What is asked :: Count the lines in the listing that contain the string "screenshot", matching case exactly. Reply with the number alone.

Screen-element location records:
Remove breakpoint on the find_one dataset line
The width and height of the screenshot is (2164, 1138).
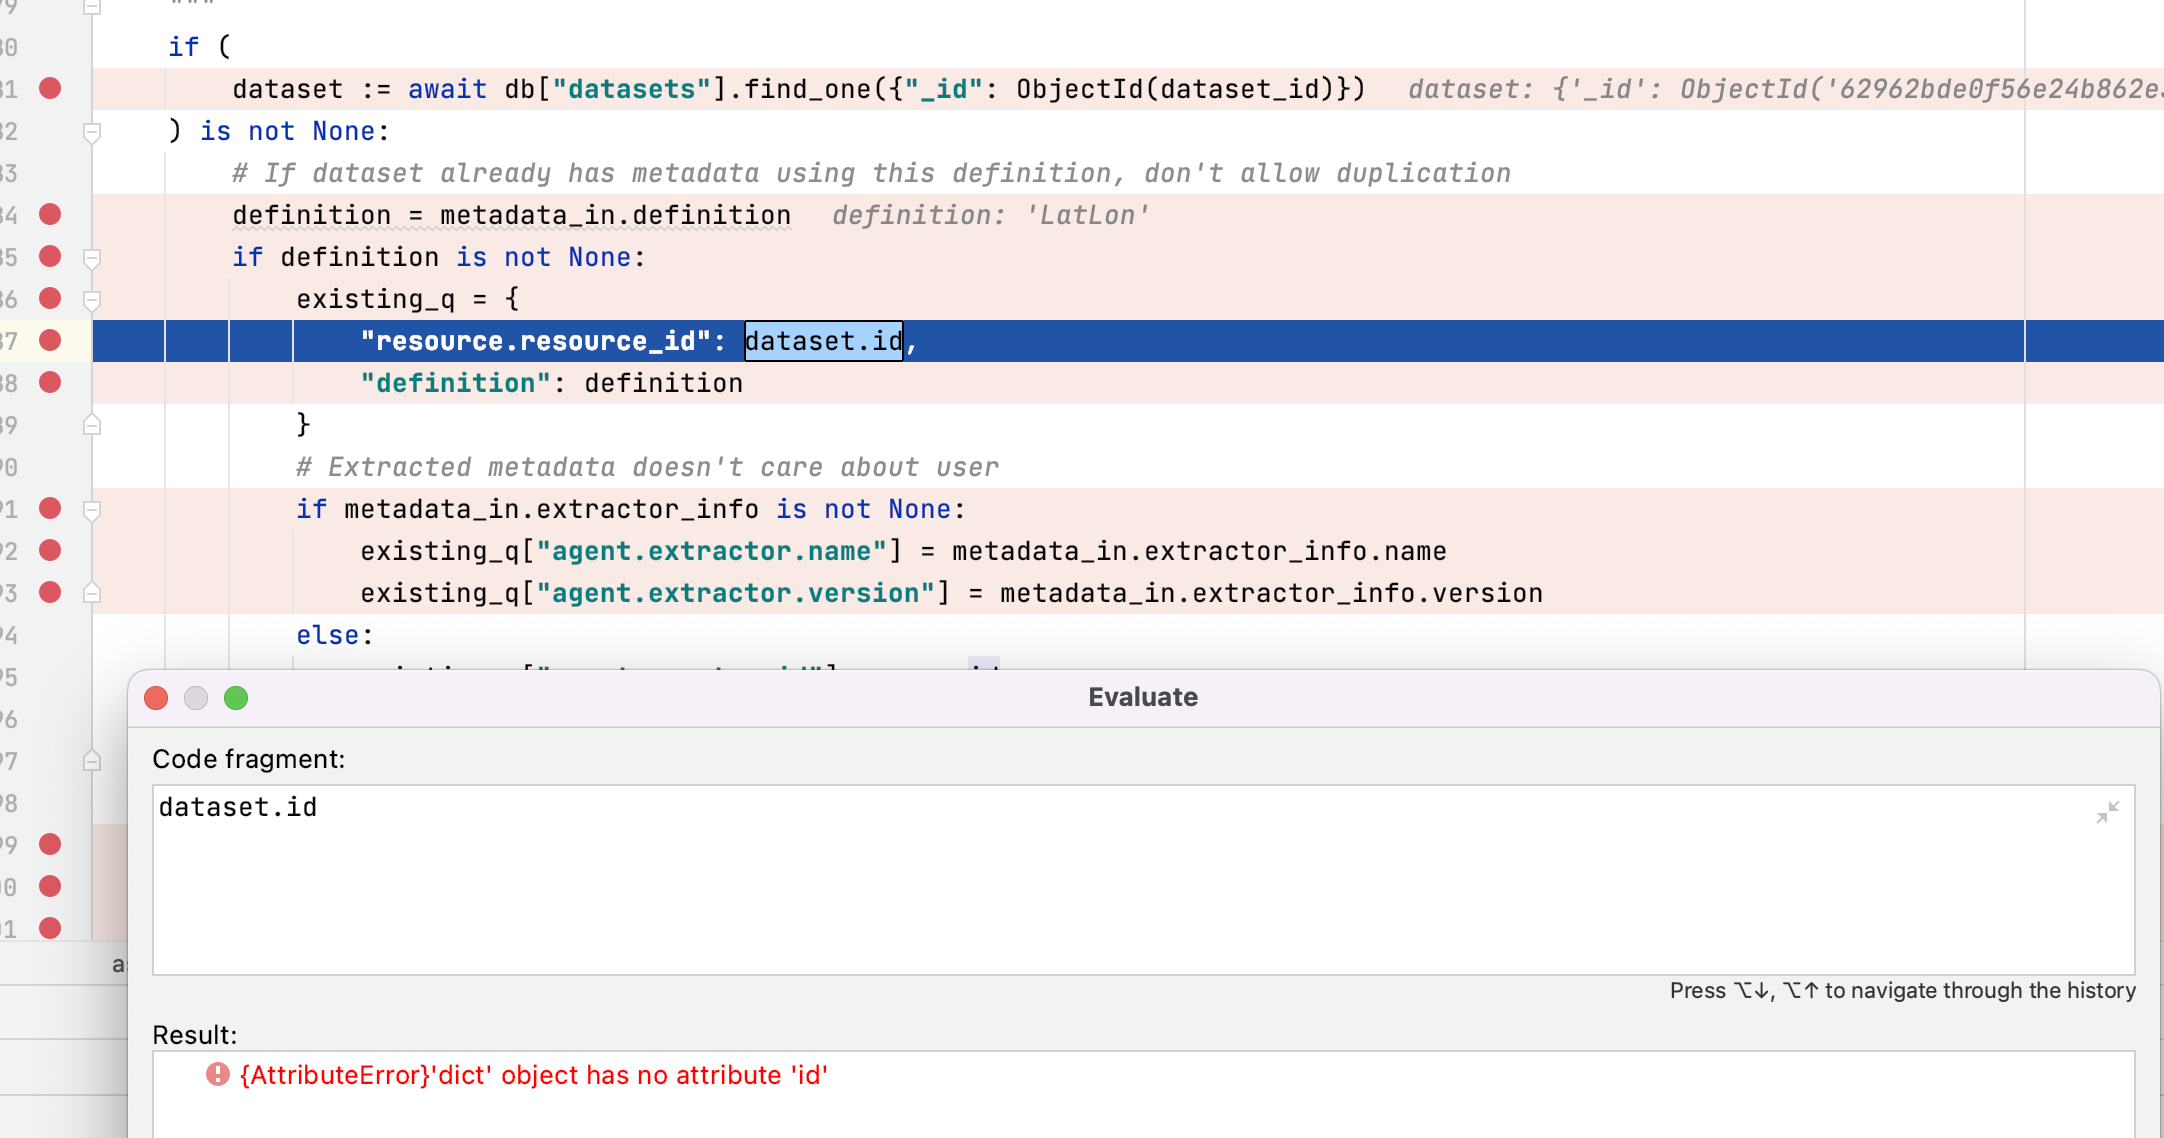pyautogui.click(x=50, y=89)
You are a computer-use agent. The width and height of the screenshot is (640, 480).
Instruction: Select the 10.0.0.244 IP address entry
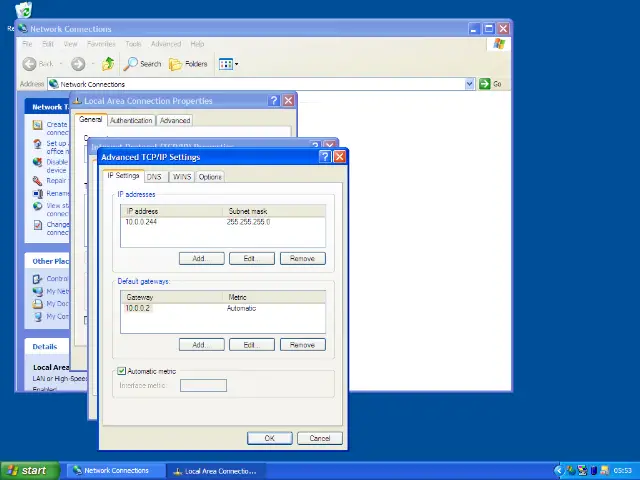141,222
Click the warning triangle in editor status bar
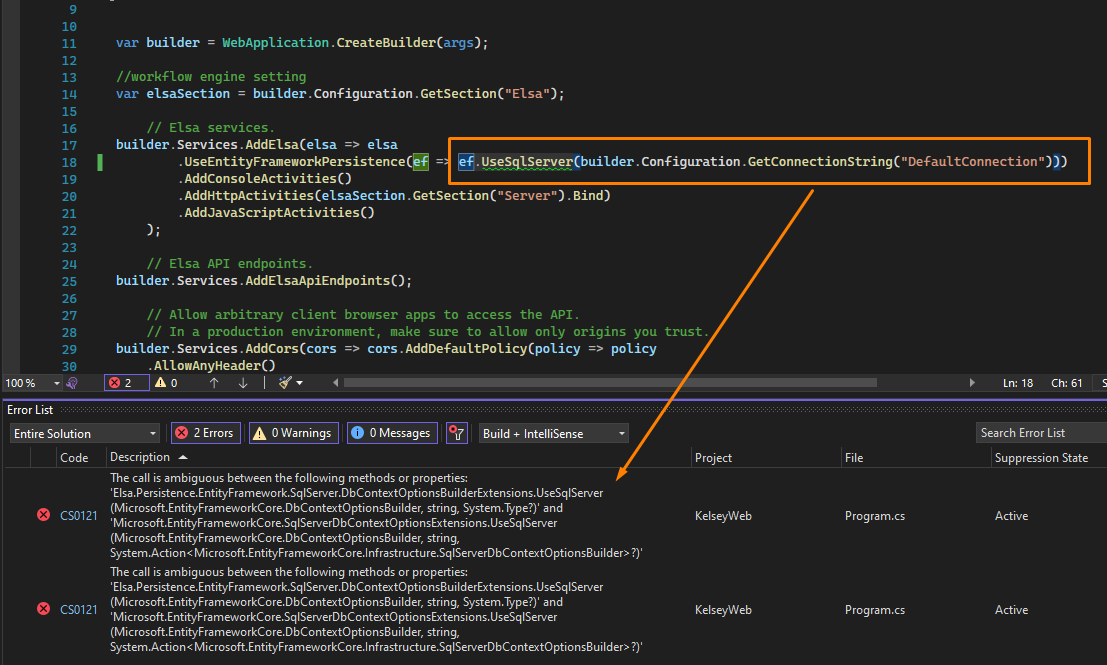Image resolution: width=1107 pixels, height=665 pixels. point(160,382)
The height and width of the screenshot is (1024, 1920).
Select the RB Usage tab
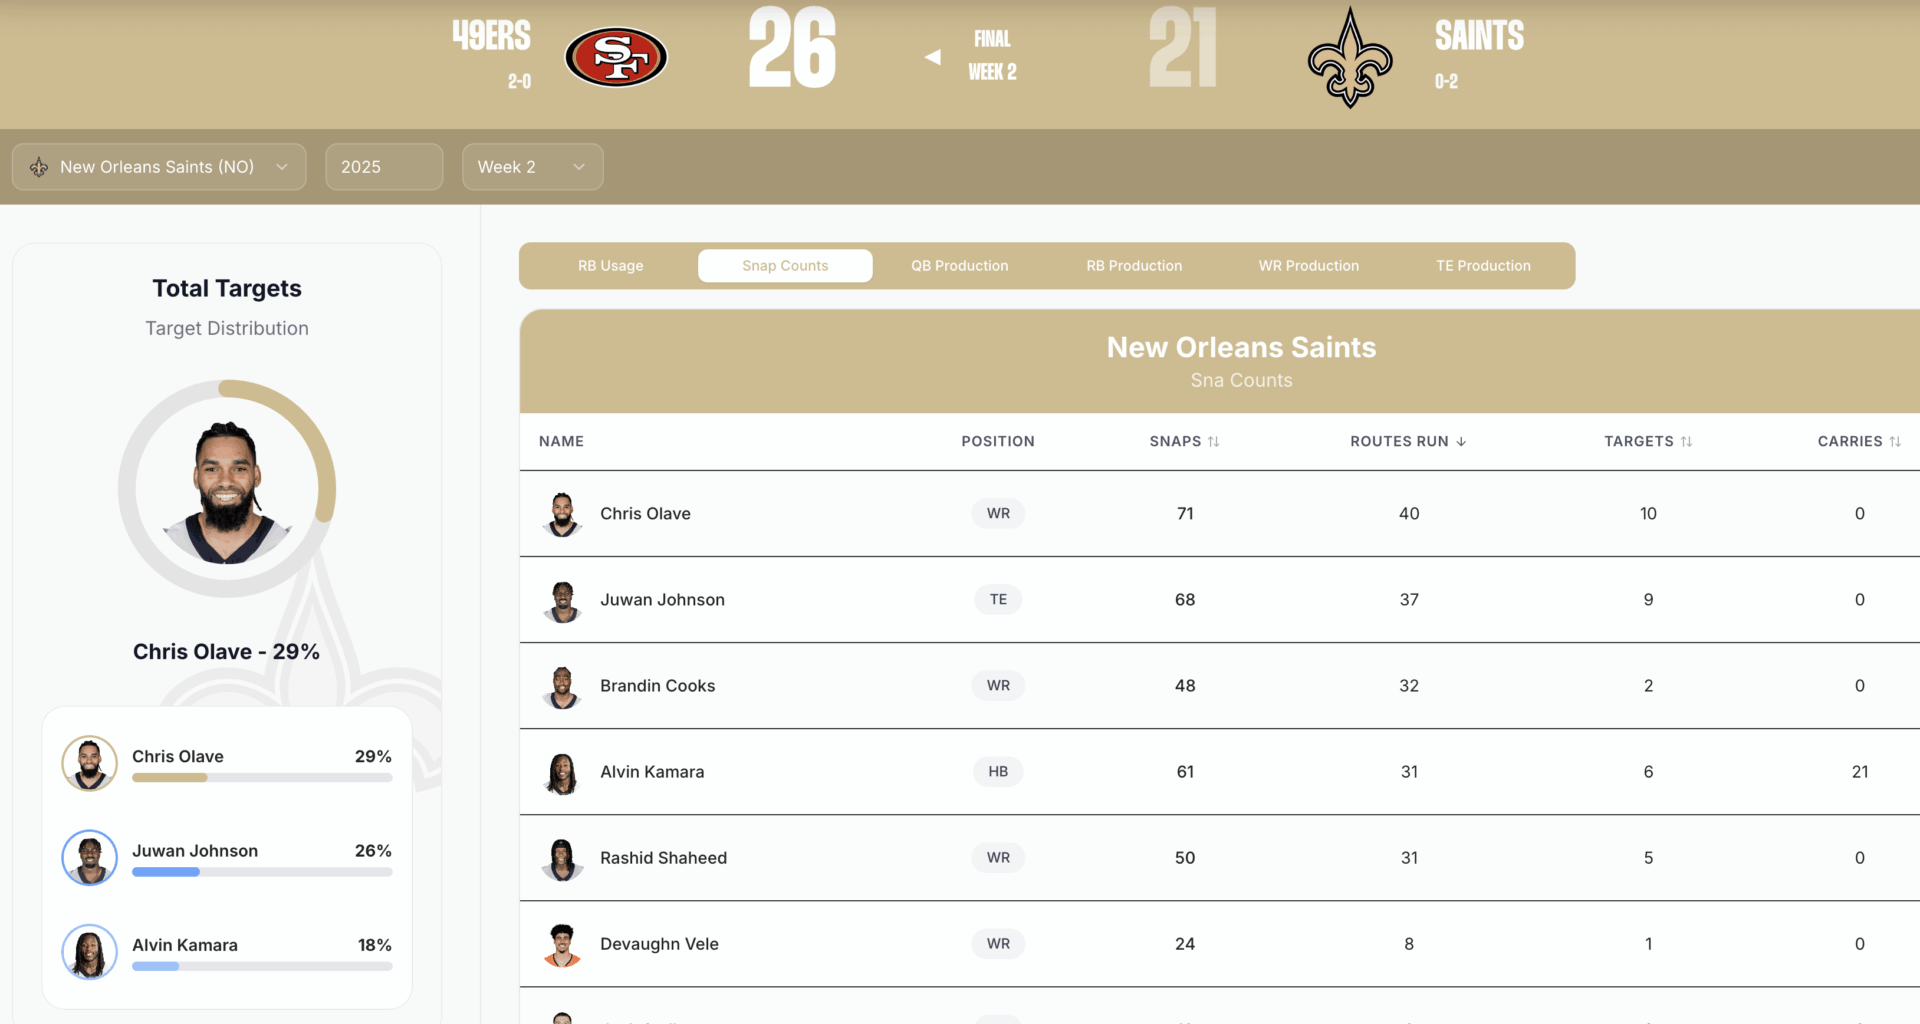click(609, 265)
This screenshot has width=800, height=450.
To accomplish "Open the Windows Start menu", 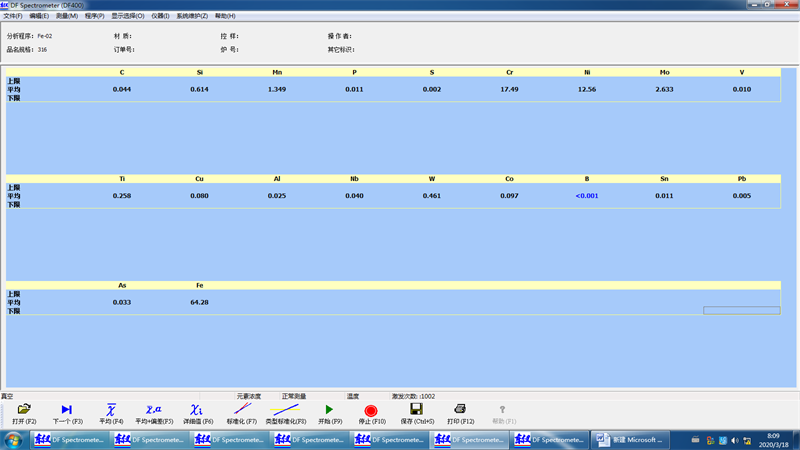I will coord(14,440).
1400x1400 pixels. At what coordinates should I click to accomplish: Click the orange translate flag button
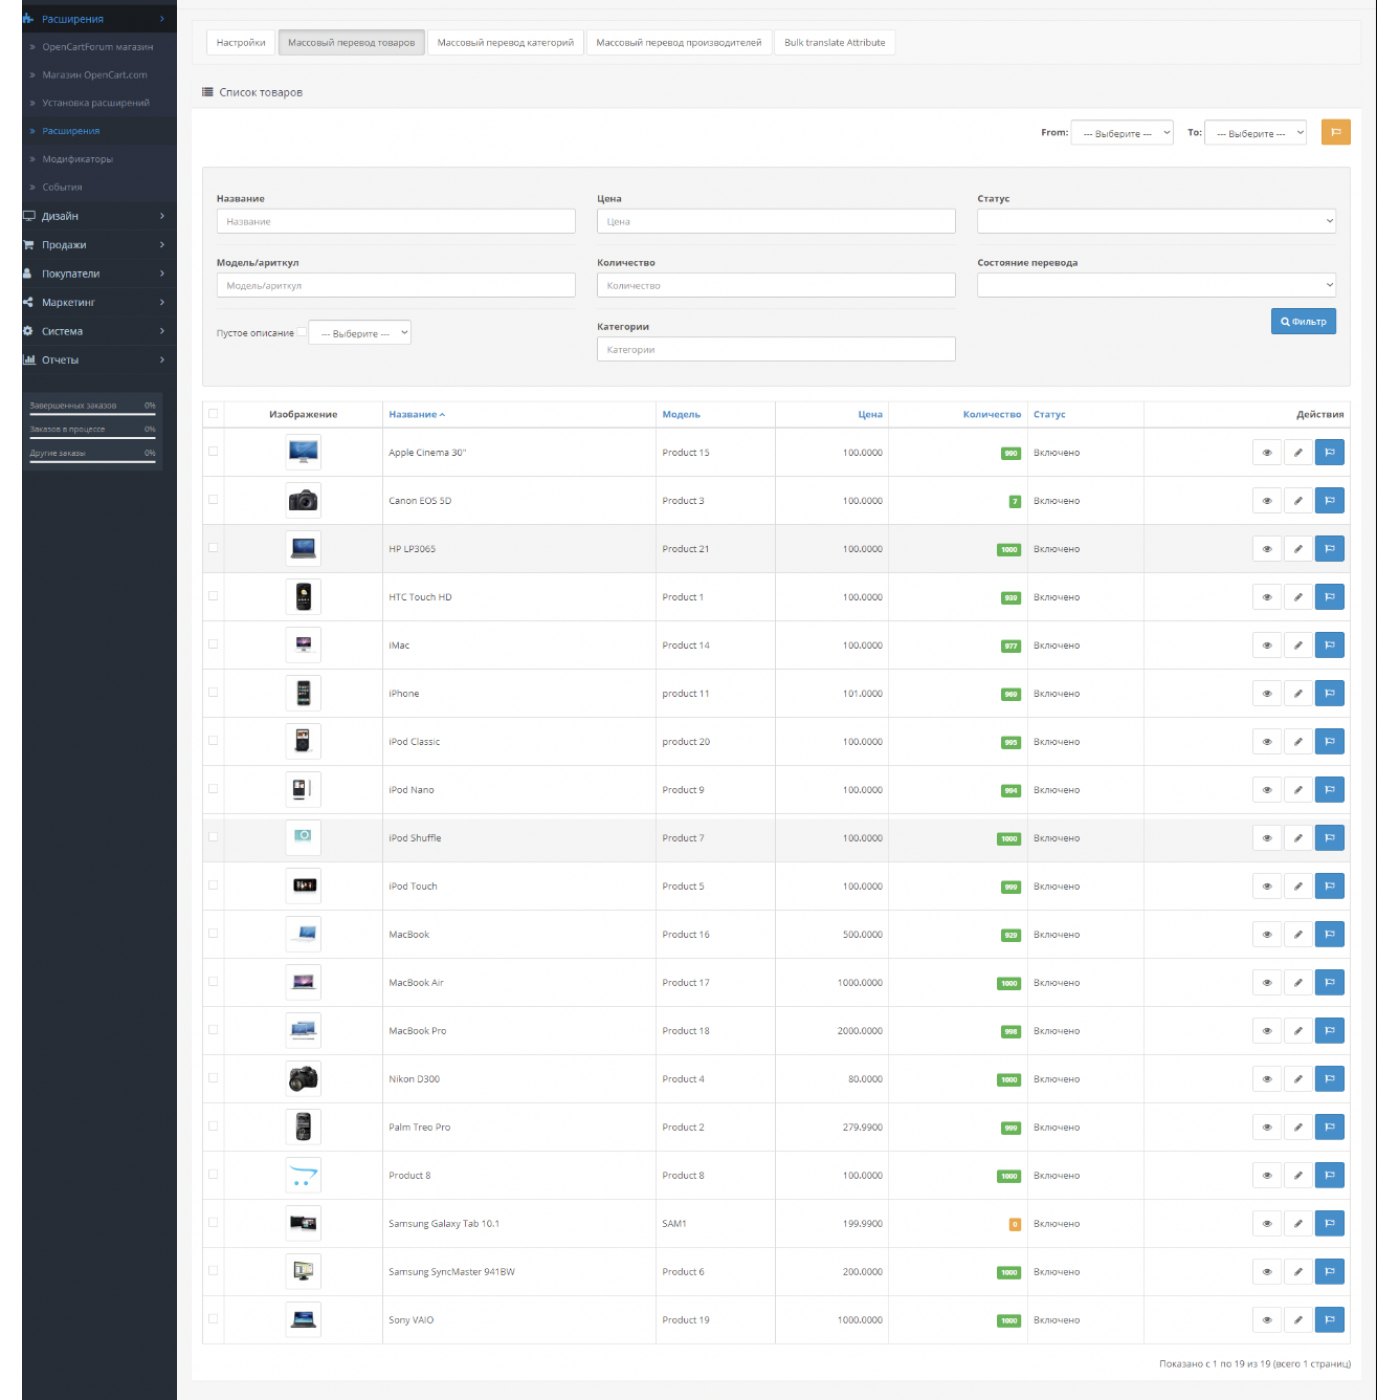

Exercise response :: 4